• **The request**:
Copy out the records word for word, starting at the very beginning and ending with the line that contains "click(1104, 52)", both ends included. Leave the pictures out of your copy.

• **Supplied entries**:
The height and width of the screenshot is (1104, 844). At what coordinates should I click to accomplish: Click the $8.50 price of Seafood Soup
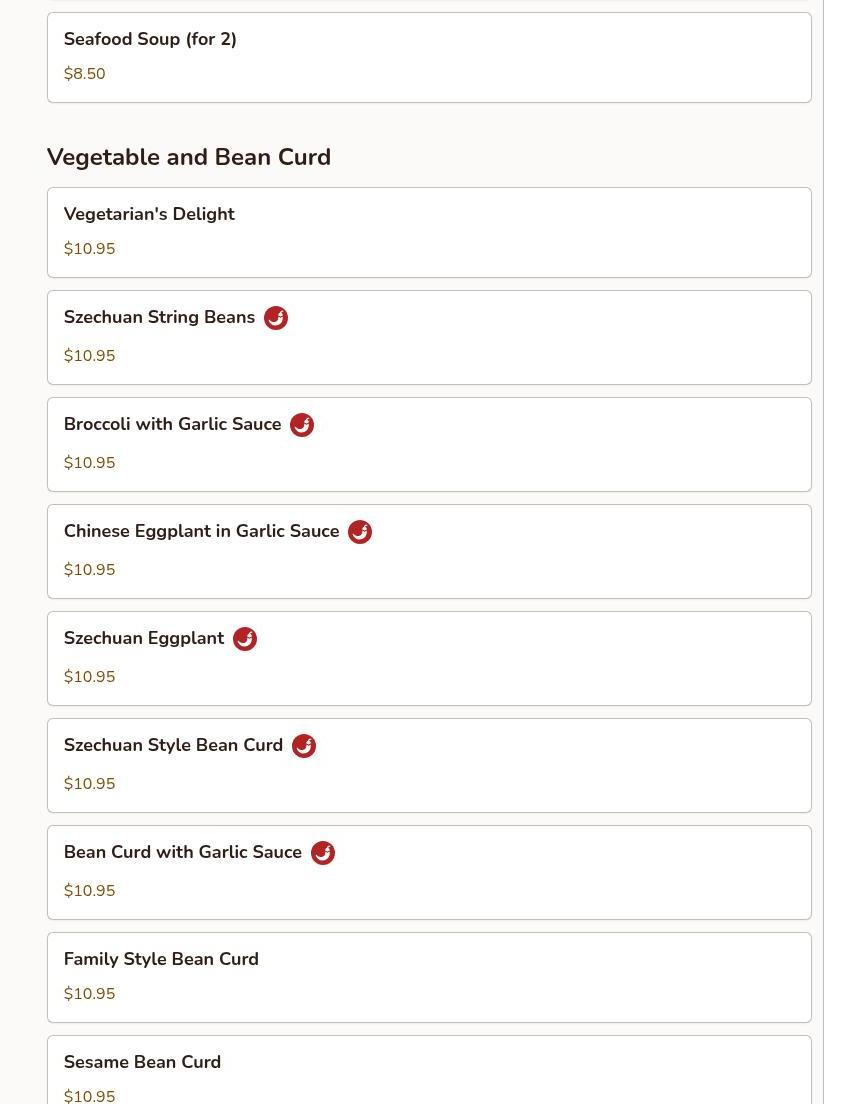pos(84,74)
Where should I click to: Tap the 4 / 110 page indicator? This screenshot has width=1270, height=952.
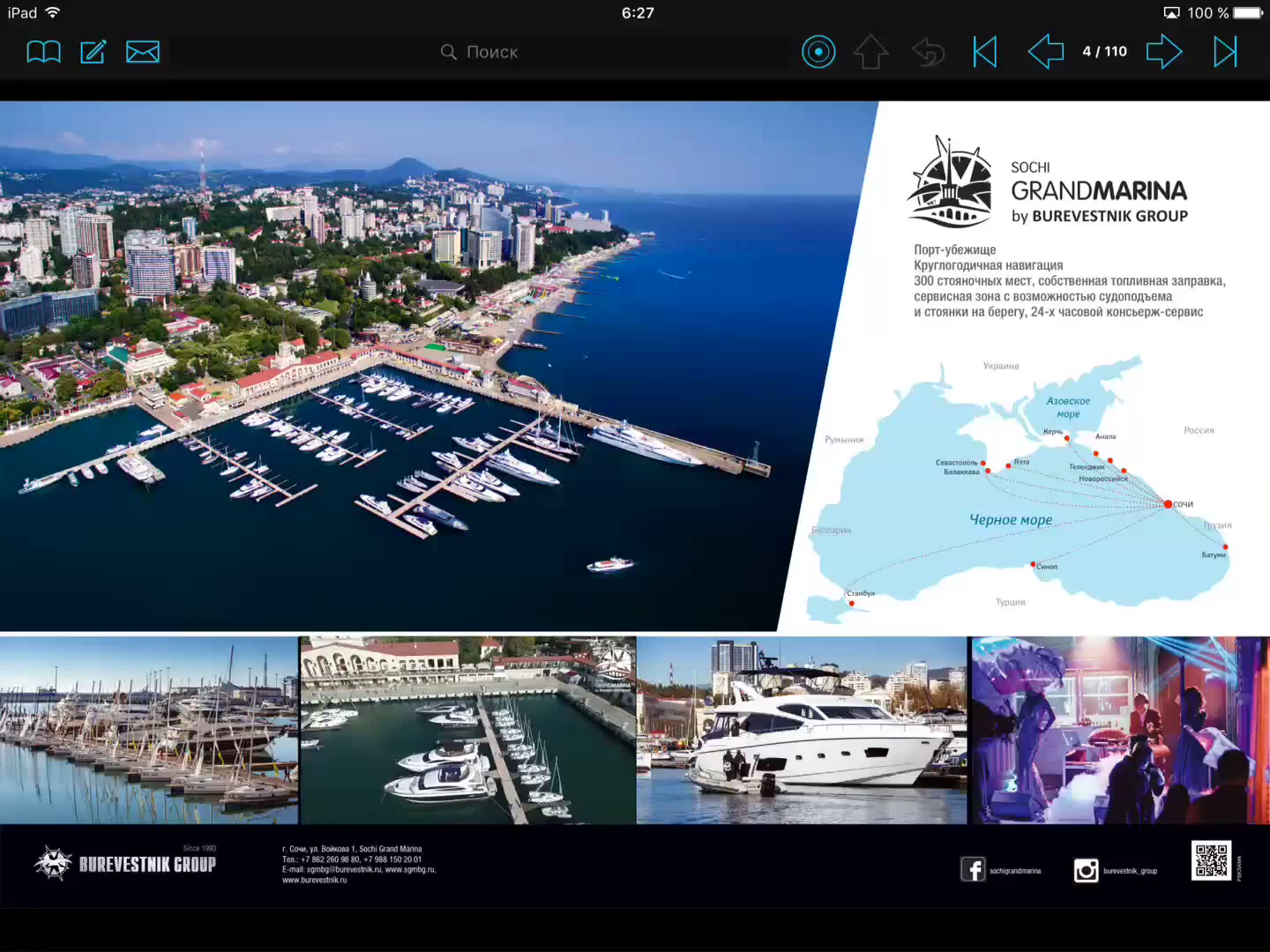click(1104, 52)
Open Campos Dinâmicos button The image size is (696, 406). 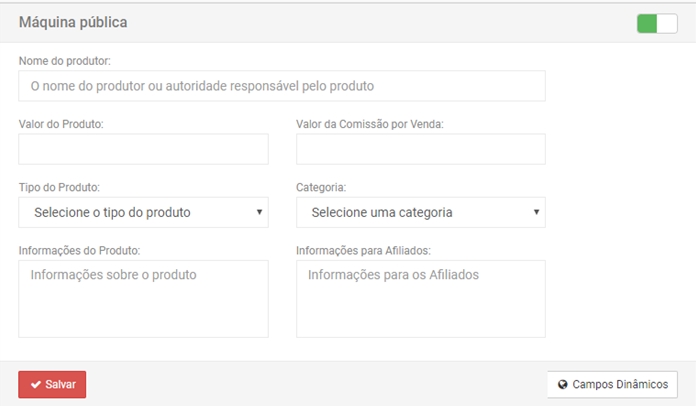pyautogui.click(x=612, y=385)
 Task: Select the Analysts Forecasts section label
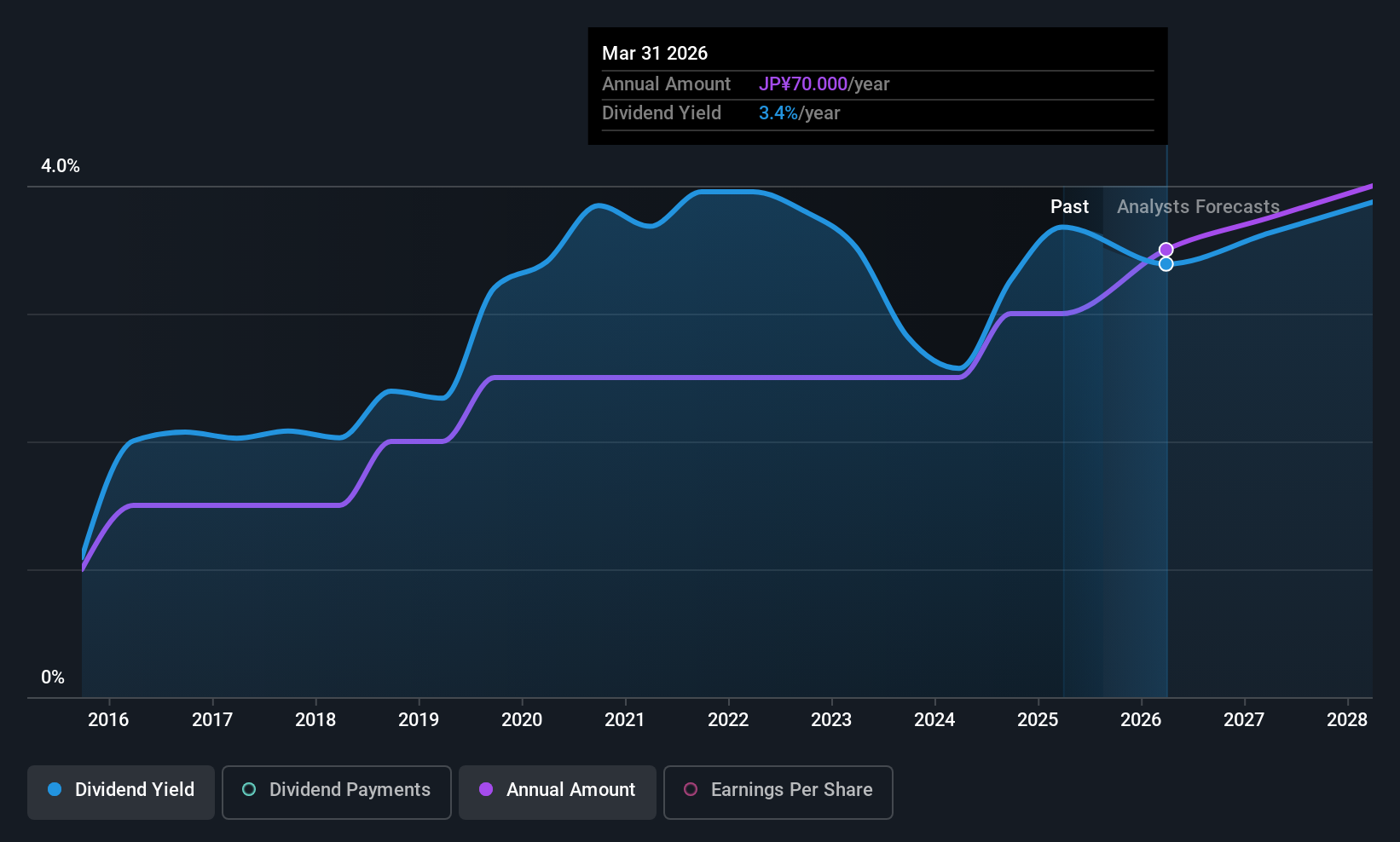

• **Reply to the exercise**:
The height and width of the screenshot is (1104, 844). At what coordinates should I click to accomplish: Click the $8.50 price of Seafood Soup
pos(84,74)
Where should I click to: Tap the 4 / 110 page indicator? This screenshot has width=1270, height=952.
click(1104, 52)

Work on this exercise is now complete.